China provides an instructive example: when Huawei was excluded from the Android ecosystem by US sanctions in 2019, the country invested heavily in its own open source projects such as OpenHarmony and founded the OpenAtom Foundation. Today, China is the third-largest developer nation on GitHub after the US and India and is driving open source AI models such as DeepSeek and Qwen (Alibaba).

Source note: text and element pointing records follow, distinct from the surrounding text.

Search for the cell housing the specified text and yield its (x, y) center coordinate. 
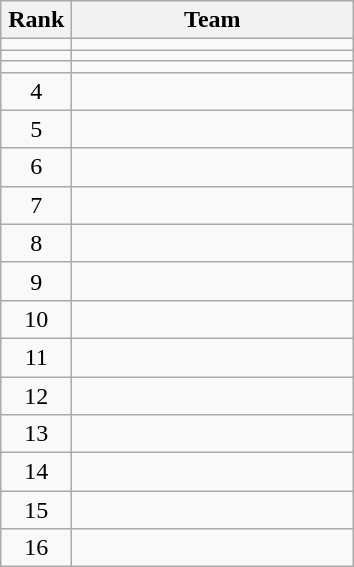
6 (36, 167)
8 (36, 243)
11 (36, 357)
12 (36, 395)
Rank (36, 20)
10 (36, 319)
14 (36, 472)
9 (36, 281)
5 (36, 129)
15 (36, 510)
4 (36, 91)
16 (36, 548)
7 (36, 205)
13 (36, 434)
Team (212, 20)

For Europe – and especially for Switzerland – this sends a clear signal: open source is a strategic necessity. While China uses open source primarily to reduce Western dependencies, Europe can use it to promote transparency, trust and collaborative innovation.

Switzerland in particular, with its strong research landscape, regulated industries and neutral intermediary role, is predestined to rely on open source – to ensure digital independence and build interoperable, trustworthy technologies.

Conclusion: Sovereignty needs more than geography

True digital sovereignty requires governance and control – not just a European server location. If you want robust control over data and operations, you need to invest in infrastructures that are fully under your own supervision. And they must rely on open standards and open source technologies that do not create any hidden dependencies on individual providers or legal systems.

The incidents surrounding Microsoft and the ICC are not a marginal phenomenon. They are a wake-up call. The question is not whether we act – but how quickly.